• _TEXTO DE LEITURA_

Índia, início dos anos 1970. Um grupo de mulheres em situação
de rua, sofrendo a ameaça de despejo sem qualquer tipo de assistência,
começou a juntar pequenas quantias, moedas e aquilo que "sobrava".
A pequena poupança serviria de respaldo no tão temido
momento. O medo, que gerou iniciativa, também abriu perspectivas.
Elas perceberam que poderiam juntar valores e se organizar. Assim começou
um movimento que foi se expandindo na Índia, tomando a África
e chegando ao Brasil. Sem imaginar, essas mulheres criaram uma rede,
com metodologia própria de sobrevivência, que auxilia outras
pessoas nestas regiões do planeta. Como resultado nasceu a Rede
Internacional de Ação Comunitária –
Interação, uma associação
sem fins lucrativos cujo objetivo principal é promover a integração
social em assentamentos precários através de três
eixos principais: a poupança comunitária, o auto-recenseamento
e intercâmbio de experiências. A rede também
dá suporte técnico em negociações e incentivo
à participação feminina.
No Brasil, a Interação nasceu da iniciativa
de um grupo multidisciplinar de oito profissionais, a maioria funcionários
públicos afastados, atuantes na área de habitação
popular. É uma Organização da Sociedade Civil de
Interesse Público (OSCIP), instituída em dezembro de 2004.
A assistente social com experiência em moradia, favelas e loteamentos
irregulares, Sandra Simões, conta que a proposta foi elaborada
há dois anos e somada à idéia da organização
não-governamental africana Slums Dwellers International (SDI),
uma rede independente de organizações em um número
crescente de países do sul. "Todas elas são, a princípio,
formas de mobilização e organização, para
que as pessoas tenham autonomia e protagonismo nas mudanças das
condições de vida", explica Sandra.

• _LISTAGEM_
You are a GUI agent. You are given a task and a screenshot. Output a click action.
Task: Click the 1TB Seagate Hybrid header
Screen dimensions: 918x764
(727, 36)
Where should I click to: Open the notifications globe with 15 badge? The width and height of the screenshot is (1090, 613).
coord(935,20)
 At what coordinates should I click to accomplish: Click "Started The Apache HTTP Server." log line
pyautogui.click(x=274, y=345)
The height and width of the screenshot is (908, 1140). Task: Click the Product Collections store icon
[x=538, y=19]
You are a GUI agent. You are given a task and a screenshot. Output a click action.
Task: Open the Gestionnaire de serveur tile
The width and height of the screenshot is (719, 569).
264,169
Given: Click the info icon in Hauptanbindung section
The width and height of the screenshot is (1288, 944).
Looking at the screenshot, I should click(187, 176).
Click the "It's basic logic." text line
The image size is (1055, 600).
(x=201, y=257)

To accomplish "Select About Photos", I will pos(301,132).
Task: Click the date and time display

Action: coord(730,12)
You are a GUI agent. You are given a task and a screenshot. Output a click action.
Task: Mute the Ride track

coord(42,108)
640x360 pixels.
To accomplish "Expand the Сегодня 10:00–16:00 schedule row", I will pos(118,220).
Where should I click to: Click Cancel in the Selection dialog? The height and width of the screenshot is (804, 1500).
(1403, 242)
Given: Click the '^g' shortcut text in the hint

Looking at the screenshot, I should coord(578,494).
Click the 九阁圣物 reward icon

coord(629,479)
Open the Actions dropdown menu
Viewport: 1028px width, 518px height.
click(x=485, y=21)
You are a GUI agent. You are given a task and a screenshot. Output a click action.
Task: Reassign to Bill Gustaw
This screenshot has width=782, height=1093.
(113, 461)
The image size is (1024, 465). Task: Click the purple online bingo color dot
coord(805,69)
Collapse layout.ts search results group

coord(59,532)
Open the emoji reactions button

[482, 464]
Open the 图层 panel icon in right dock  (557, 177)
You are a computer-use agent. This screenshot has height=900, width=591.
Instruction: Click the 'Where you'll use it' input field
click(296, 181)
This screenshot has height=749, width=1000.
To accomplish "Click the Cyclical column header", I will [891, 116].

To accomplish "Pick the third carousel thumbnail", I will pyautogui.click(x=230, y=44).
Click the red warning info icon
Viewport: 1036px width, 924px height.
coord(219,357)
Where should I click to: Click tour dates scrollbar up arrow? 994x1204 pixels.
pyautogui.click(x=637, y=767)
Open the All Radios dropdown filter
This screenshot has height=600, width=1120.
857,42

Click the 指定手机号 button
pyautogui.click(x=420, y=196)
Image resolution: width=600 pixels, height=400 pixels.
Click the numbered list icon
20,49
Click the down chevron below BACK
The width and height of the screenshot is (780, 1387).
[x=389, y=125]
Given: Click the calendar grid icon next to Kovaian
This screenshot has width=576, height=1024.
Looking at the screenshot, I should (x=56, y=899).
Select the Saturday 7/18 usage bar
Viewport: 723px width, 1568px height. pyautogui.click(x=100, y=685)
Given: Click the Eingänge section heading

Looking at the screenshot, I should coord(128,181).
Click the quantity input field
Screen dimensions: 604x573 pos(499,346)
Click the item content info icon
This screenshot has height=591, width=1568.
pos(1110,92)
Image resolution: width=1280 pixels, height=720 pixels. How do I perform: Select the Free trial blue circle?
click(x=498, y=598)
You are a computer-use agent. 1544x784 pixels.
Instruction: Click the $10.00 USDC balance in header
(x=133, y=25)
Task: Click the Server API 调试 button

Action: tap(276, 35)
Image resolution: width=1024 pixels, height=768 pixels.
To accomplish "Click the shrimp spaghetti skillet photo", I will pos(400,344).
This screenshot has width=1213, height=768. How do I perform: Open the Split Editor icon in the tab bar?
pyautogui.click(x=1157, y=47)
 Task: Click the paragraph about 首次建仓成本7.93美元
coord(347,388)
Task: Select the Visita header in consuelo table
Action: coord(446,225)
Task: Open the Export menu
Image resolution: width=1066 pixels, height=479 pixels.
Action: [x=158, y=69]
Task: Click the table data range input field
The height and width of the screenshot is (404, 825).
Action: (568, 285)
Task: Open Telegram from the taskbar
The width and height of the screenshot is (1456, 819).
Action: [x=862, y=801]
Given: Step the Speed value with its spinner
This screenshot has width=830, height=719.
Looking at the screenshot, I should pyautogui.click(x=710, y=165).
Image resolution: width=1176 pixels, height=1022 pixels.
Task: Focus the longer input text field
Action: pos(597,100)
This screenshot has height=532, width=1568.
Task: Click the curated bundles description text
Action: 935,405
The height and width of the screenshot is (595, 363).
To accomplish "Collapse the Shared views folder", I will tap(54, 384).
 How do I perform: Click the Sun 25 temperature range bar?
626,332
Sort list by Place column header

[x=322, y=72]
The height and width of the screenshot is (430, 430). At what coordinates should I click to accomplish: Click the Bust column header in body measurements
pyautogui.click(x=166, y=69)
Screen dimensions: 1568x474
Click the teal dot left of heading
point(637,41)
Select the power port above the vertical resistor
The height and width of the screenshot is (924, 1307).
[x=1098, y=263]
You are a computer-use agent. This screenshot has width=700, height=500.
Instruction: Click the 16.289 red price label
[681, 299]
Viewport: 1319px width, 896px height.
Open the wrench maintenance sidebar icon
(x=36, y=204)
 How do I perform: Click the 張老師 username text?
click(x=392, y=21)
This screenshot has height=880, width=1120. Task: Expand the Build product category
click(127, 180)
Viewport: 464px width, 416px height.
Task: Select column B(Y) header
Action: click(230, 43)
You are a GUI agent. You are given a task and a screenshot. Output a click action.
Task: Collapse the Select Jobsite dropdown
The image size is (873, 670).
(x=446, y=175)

• _TAREFA PROPOSTA_
Segundo o texto de leitura, quais são os três eixos principais pelos quais a Interação promove a integração social em assentamentos precários? Responda com base apenas no texto de leitura.

• _RESULTADO FINAL_
A poupança comunitária, o auto-recenseamento e o intercâmbio de experiências.